National flexibility for Member States
At the same time, the Regulation grants Member States significant flexibility. They may, through national law:
Extend secondary use obligations to exempted categories under their jurisdiction
Assign obligations of certain health data holders to health data intermediaries, without removing the status of the original data holders
This approach respects national specificities while preserving a coherent European framework.
Notification obligations
Member States must notify the European Commission of any such national measures by 26 March 2029, and without delay of any subsequent amendments, ensuring transparency and EU-wide coordination.
Minimum categories of electronic health data for secondary use (Article 51)
Article 51 defines the core dataset that health data holders must make available for secondary use. This provision is key to understanding the true scope of the EHDS.
Clinical and healthcare system data
The Regulation includes essential categories such as:
Electronic health record (EHR) data
Healthcare administrative data, including dispensing, reimbursement claims, and payments
Medical and mortality registries
Aggregated data on healthcare needs, resources, access, and expenditure
These datasets enable evidence-based evaluation and improvement of healthcare systems.

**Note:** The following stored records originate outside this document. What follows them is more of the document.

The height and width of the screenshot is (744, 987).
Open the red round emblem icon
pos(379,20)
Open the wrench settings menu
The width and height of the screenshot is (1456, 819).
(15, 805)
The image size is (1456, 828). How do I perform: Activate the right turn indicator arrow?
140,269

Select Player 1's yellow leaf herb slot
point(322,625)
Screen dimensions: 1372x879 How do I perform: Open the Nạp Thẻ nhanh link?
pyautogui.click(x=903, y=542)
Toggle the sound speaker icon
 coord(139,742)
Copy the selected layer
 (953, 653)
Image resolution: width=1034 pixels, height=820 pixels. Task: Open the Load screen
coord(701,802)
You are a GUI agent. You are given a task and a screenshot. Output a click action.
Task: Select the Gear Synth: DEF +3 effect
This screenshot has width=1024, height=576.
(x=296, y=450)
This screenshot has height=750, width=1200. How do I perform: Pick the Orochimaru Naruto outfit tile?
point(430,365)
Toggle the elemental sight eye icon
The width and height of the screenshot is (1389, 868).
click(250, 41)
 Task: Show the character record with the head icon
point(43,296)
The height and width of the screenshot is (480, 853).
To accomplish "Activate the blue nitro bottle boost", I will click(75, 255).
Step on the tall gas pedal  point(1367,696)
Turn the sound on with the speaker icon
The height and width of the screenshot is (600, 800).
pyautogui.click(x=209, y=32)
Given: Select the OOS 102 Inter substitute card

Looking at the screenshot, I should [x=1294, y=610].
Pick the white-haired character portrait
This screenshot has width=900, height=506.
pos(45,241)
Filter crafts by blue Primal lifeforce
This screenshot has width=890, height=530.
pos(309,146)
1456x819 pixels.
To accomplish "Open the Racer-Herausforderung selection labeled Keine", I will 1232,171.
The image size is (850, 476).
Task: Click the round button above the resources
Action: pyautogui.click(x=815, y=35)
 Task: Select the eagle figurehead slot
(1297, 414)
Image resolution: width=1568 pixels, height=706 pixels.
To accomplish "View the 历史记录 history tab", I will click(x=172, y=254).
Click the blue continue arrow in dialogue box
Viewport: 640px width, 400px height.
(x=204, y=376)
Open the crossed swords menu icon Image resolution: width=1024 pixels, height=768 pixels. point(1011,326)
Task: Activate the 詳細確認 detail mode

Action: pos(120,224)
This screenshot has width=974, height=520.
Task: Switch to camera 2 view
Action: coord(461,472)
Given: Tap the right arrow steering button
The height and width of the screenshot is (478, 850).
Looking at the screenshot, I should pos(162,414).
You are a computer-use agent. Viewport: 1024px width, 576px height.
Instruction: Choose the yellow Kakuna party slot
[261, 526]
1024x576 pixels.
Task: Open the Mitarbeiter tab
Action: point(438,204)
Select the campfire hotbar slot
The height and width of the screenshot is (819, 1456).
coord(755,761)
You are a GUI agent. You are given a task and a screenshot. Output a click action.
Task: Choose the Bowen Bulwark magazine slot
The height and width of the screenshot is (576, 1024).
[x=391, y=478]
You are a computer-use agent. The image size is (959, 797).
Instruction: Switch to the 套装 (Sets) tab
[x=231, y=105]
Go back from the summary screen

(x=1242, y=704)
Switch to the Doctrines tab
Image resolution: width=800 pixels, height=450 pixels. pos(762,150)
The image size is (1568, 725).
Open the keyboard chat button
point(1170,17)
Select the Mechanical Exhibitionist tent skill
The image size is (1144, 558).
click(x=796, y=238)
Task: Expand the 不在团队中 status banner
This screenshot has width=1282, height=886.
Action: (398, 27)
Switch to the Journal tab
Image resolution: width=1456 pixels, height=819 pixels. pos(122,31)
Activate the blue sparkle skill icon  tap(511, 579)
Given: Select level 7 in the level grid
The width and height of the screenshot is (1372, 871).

Health determinants and population-level data
Recognising that health extends beyond clinical care, the EHDS also covers:
Socioeconomic, environmental, and behavioural determinants of health
Population-based public health registries
Research data from surveys and questionnaires, after first publication of results
This supports comprehensive analyses of prevention, equity, and public health outcomes.
Highly sensitive and high-value scientific data
The Regulation explicitly includes data critical for advanced research and personalised medicine, such as:
Human genetic, genomic, and epigenomic data
Other molecular and omics data (proteomics, transcriptomics, metabolomics, lipidomics, etc.)
Data from biobanks and associated databases
Data on pathogens affecting human health
Given their sensitivity, Member States may introduce stricter national safeguards and additional protective measures for these data categories.
Data generated by medical technology and digital health
The EHDS framework also encompasses:
Automatically generated data from medical devices
Data from wellness and health apps
Data from clinical trials and clinical investigations covered by EU medical and pharmaceutical legislation
This reflects the growing role of digital health technologies and real-world data in healthcare innovation.
Expanding data categories and strengthening safeguards
The Regulation is deliberately flexible. Member States may:
Add additional categories of health data for secondary use
Establish specific rules for processing enhanced datasets—such as corrected, annotated, or enriched data—based on a data permit
Introduce additional national safeguards for particularly sensitive data
This ensures that the EHDS can evolve alongside scientific, technological, and societal developments.
Strategic implications for health data spaces
Chapter IV provides the legal foundation for a federated, secure, and regulated model of health data reuse in Europe. For operators of health data spaces, healthcare providers, public authorities, and technology companies, this implies:
Designing architectures that support regulated secondary use
Implementing governance, traceability, and access-control mechanisms
Preparing for interoperability with health data intermediaries
Embedding compliance into system design (“compliance by design”)
Conclusion
The secondary use regime of the EHDS transforms health data into a strategic European asset, balancing innovation, public interest, and fundamental rights. Chapter IV does more than impose legal obligations—it establishes a shared legal infrastructure for Europe to lead in health research, personalised medicine, and data-driven policymaking.
The remaining challenge is no longer regulatory, but operational: turning this legal framework into trustworthy, functional, and interoperable health data spaces aligned with European values.